▶ EXTRACTED TEXT
————————

I get the following exception when trying to import gensim: ValueError: numpy.ndarray size changed, may indicate binary incompatibility. Expected 88 from C header, got 80 from PyObject. Not sure how i can make this work, I tried downgrading several libraries but still not achieved to make it work in Ubuntu.
Edit : works on Python 3.8.10
Hi all - We came across the same issue using gensim 3.8.3 and numpy 1.22.2
I removed numpy from requirements.txt
(it gets installed as a dependency by other packages anyway) and let pip
resolve the dependencies. That fixed the problem for us.
Gensim 3.x is not supported at this point – please upgrade to the latest version (4.1.2 currently). If something doesn't work there, report here. Thanks.
I had the same error on Python 3.8.8 and gensim 4.2.0 on Jupyter Notebook. I fixed by upgrading Numpy to 1.22.4 and restarting run time.
I am on Python 3.10.7, gensim 4.3.1, and Numpy 1.24.1 getting this error when running
import gensim.downloader as api
api.info("text8")
Hi there, I am using poetry, and installing the latest gensim forced a downgrade to numpy 1.26.4 from 2.1.2
This breaks some other things that were expecting numpy 2 (of course it's the other offending package for not properly specifying only numpy 2) but still, should gensim be officially depending on numpy 2 or not?
Hi,
I was trying to run script that I created some time ago on Python 3.6.5 and it seems to don't work anymore. I can't import the library. Upgrading numpy didn't help. Can I ask for a solution to this problem?
Best regards, Norbert

————————

▶ RECORD EXCERPTS

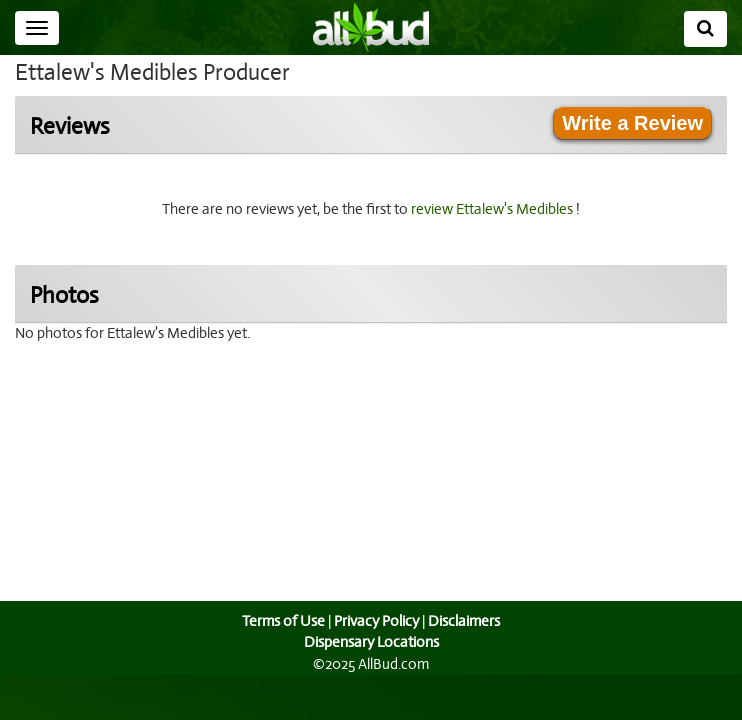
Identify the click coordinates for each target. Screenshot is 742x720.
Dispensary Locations (371, 642)
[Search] (705, 29)
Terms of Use (281, 621)
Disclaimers (466, 621)
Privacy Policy (376, 621)
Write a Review (632, 123)
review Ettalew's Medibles (496, 209)
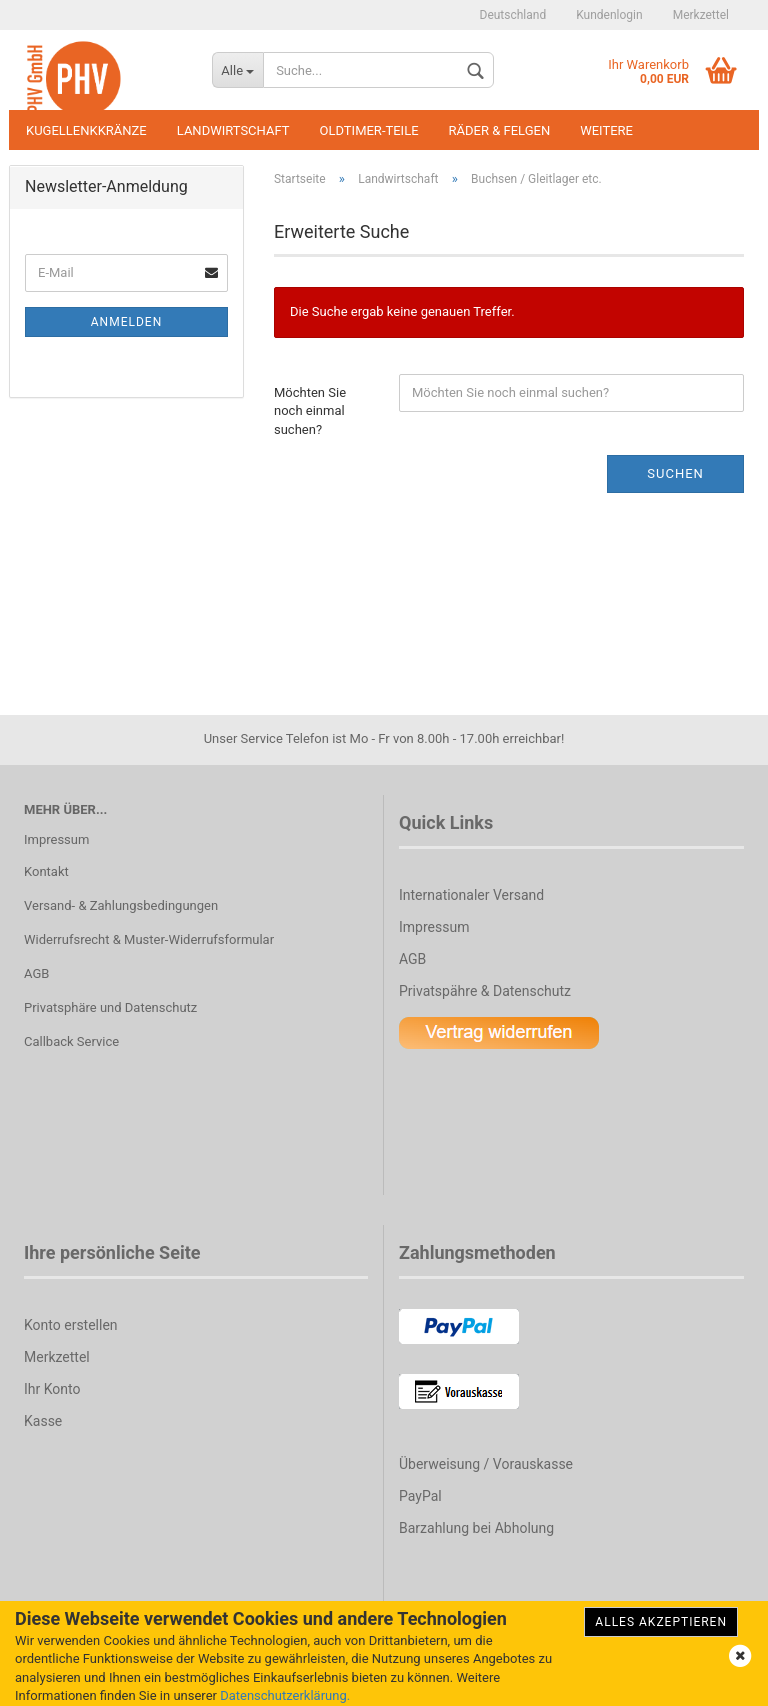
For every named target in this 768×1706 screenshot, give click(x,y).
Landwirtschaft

————————

▶ GOAL OF THE EXERCISE
Please reproduce the whole forum thread about the gensim import error above, word for word.

▶ SOLUTION TO THIS PROBLEM
I get the following exception when trying to import gensim: ValueError: numpy.ndarray size changed, may indicate binary incompatibility. Expected 88 from C header, got 80 from PyObject. Not sure how i can make this work, I tried downgrading several libraries but still not achieved to make it work in Ubuntu.
Edit : works on Python 3.8.10
Hi all - We came across the same issue using gensim 3.8.3 and numpy 1.22.2
I removed numpy from requirements.txt
(it gets installed as a dependency by other packages anyway) and let pip
resolve the dependencies. That fixed the problem for us.
Gensim 3.x is not supported at this point – please upgrade to the latest version (4.1.2 currently). If something doesn't work there, report here. Thanks.
I had the same error on Python 3.8.8 and gensim 4.2.0 on Jupyter Notebook. I fixed by upgrading Numpy to 1.22.4 and restarting run time.
I am on Python 3.10.7, gensim 4.3.1, and Numpy 1.24.1 getting this error when running
import gensim.downloader as api
api.info("text8")
Hi there, I am using poetry, and installing the latest gensim forced a downgrade to numpy 1.26.4 from 2.1.2
This breaks some other things that were expecting numpy 2 (of course it's the other offending package for not properly specifying only numpy 2) but still, should gensim be officially depending on numpy 2 or not?
Hi,
I was trying to run script that I created some time ago on Python 3.6.5 and it seems to don't work anymore. I can't import the library. Upgrading numpy didn't help. Can I ask for a solution to this problem?
Best regards, Norbert